Watchmen: Ultimate Cut will be released on Blu-ray and DVD in November, Warner Bros. has announced. The special edition release features the animated short Tales From The Black Freighter as an integrated story-within-a-story. Watchmen: The Complete Motion Comic will also come with the film. Included among its three hours of extra features are new commentary tracks by co-creator Dave Gibbons and director Zach Snyder.

Megan Fox reportedly refuses to shop in US supermarket Wal-Mart after she was caught stealing in one of its stores as a teenager. The Transformers star revealed that she was stopped for trying to shoplift make-up from the Olsen twins' cosmetics line several years ago and was subsequently banned from the chain, Contactmusic reports. She said: 'I don't know if the ban was for life, but when I was fourteen or fifteen I did get caught and convicted of stealing Mary-Kate and Ashley Olsen cosmetics from a Wal-Mart. They actually took me into the court and I had two choices and I took the second choice, which was wrapping [gifts] for Christmas, which was awesome, it wasn't really a punishment. The other one was they were gonna make me wear a sign that said "I stole from Wal-Mart" and stand outside Wal-Mart for three days.'

Government officials in that highly noted hot-spot for nutters, despots and lunatics, Venezuela, have reportedly threatened TV networks with fines if they do not remove Family Guy from their schedules. The region's Justice Minister, Tareck El Aissami, claimed that the US animated show advocates drug use, according to reports. The government cited an episode of the Seth MacFarlane-created series which sees the characters seemingly champion the legalisation of marijuana. Authorities announced earlier this week that they would financially penalise network bosses who ignore the ban. From The North believes that, basically, somebody wants a hug. Probably Hugo Chavez. Who is alleged to have a very small penis, incidentally. Just thought I'd mention that. Dunno if it's true or not but that's what I heard, anyway. Off, 'some guy on the Internet.' That, incidentally, would be classed a 'journalism' on FOX News.

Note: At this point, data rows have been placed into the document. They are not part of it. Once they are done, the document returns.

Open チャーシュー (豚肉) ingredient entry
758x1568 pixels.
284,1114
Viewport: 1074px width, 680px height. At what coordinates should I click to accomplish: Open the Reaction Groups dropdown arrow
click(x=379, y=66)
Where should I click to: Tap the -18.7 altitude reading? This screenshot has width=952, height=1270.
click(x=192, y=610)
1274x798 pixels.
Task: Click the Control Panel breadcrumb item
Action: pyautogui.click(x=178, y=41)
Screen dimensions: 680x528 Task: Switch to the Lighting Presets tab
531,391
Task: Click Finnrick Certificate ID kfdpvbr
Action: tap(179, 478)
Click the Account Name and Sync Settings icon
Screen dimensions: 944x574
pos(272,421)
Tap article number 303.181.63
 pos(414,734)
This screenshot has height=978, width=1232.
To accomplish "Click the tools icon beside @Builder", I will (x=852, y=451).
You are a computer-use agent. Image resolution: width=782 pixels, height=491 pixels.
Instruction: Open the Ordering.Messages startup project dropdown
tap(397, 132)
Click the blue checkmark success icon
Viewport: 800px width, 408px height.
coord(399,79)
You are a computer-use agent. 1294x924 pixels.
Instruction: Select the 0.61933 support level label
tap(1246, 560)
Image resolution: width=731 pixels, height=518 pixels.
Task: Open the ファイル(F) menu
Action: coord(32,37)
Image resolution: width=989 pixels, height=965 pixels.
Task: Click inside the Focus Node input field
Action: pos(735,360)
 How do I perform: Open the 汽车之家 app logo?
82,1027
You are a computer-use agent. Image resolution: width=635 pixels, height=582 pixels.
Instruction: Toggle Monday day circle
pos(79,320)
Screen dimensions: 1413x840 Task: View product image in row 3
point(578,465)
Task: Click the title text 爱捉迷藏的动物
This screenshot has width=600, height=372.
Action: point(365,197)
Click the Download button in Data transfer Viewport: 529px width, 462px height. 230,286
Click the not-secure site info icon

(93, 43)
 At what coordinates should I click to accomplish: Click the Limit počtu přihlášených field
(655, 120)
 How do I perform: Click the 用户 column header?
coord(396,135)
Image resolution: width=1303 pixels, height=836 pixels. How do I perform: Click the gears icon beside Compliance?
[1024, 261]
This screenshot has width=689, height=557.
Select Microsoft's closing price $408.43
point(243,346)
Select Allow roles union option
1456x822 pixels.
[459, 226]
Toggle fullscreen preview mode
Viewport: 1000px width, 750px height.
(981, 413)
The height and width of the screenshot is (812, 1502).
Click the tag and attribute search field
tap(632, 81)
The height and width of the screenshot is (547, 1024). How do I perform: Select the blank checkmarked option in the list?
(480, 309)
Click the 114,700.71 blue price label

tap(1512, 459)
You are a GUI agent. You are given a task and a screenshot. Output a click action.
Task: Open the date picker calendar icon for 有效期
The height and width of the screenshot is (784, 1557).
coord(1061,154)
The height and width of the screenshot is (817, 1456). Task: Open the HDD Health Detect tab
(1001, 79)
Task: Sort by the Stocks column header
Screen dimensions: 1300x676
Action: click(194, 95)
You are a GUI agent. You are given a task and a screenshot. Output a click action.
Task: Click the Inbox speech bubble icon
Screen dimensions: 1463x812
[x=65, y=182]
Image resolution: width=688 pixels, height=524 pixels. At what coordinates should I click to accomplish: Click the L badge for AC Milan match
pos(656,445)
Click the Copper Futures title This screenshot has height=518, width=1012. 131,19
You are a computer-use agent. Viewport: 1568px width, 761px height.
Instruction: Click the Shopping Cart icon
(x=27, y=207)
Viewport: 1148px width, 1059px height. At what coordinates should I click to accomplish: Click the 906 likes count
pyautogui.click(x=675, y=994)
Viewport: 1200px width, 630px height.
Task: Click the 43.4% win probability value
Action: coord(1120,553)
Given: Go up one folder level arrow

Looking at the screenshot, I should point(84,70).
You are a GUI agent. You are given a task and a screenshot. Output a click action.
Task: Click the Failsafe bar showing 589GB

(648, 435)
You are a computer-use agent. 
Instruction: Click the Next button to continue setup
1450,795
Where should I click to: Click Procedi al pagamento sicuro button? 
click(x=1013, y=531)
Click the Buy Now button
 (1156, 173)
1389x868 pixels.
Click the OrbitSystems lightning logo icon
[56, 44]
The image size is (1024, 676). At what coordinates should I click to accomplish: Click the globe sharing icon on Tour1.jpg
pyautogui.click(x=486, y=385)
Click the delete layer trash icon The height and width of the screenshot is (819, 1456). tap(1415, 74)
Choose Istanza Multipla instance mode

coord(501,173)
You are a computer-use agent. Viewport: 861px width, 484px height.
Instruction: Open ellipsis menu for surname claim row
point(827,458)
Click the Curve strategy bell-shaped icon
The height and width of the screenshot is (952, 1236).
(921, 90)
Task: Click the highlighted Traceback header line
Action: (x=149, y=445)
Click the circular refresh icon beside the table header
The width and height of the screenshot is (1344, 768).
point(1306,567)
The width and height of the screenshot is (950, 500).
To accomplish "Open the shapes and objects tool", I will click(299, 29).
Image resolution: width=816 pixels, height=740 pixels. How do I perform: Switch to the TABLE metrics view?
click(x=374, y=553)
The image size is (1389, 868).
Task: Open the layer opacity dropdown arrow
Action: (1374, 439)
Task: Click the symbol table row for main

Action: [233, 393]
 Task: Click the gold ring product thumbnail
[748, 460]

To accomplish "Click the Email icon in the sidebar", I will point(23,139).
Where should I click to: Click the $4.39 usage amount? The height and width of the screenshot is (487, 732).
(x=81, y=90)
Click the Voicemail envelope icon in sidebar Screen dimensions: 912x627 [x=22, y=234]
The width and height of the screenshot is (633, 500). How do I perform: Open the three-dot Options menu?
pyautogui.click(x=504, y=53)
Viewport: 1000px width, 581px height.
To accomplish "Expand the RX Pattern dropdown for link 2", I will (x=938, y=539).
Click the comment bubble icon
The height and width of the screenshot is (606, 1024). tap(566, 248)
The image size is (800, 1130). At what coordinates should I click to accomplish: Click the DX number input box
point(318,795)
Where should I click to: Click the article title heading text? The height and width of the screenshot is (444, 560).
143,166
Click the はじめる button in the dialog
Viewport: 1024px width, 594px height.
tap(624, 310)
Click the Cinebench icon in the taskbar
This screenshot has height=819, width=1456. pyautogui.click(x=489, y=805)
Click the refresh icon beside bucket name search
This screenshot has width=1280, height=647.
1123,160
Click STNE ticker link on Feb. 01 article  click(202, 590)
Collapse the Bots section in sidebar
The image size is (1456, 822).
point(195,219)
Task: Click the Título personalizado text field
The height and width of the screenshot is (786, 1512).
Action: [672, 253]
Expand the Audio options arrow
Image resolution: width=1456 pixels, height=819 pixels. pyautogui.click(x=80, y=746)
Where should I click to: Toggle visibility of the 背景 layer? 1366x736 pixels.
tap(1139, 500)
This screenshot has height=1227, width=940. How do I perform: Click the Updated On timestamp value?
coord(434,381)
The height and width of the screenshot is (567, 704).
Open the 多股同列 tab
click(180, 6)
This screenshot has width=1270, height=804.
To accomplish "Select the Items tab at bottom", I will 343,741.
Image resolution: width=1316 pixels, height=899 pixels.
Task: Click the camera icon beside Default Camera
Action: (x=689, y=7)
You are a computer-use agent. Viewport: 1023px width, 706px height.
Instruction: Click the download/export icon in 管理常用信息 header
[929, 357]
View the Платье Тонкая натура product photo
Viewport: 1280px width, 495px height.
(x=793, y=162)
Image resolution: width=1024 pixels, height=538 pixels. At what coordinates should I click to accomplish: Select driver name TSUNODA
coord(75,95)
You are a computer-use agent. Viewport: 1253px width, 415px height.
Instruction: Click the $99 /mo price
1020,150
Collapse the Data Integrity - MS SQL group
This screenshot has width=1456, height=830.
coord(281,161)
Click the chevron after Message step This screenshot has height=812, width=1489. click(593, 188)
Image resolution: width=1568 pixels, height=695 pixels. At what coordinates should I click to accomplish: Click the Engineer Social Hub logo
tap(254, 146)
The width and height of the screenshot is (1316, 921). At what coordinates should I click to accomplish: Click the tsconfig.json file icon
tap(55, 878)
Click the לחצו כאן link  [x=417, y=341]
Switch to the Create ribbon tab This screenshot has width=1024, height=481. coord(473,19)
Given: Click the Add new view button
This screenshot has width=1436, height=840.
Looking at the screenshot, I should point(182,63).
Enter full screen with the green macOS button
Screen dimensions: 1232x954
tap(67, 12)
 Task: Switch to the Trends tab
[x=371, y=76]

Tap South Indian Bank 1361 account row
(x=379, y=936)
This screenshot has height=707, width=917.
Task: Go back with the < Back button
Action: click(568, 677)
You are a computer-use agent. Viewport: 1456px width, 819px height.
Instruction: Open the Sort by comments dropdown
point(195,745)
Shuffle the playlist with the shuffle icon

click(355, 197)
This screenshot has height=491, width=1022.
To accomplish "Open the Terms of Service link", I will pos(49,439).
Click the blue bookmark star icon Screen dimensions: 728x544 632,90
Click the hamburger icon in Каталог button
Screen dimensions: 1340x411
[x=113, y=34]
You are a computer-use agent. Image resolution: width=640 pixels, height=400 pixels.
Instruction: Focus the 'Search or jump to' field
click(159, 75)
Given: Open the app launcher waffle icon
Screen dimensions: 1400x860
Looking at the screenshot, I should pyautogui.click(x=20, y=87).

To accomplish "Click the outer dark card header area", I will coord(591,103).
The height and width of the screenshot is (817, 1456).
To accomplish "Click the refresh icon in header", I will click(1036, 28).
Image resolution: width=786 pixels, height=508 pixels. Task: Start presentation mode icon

Kerry Katona is, reportedly, 'hoping to win back public support' with a stint on Celebrity Big Brother. According to the Daily Lies, the disgraced, bankrupt, druggie ex-singer and reality TV non-entity believes that she will be seen as a 'genuine' and 'down-to-earth' person by the general public if she enters the house with her husband, Mark Croft next year. Is she incapable of going anywhere without him, because it certainly seems that way? It is thought that Katona has received few, if any, offers of work since she was filmed snorting cocaine at her Cheshire home last month and was extremely sacked by Iceland as their spokesperson for the lard-based joy that is chicken drumsticks. An alleged 'source'allegedly told the tabloid: 'It's desperation stakes for her and Mark because they're going through a hell of a bad time. Every time the phone rings or a letter drops on the mat, it seems to bring yet more bad news.' What, even if it's a wrong number? Blimey, that is depressing.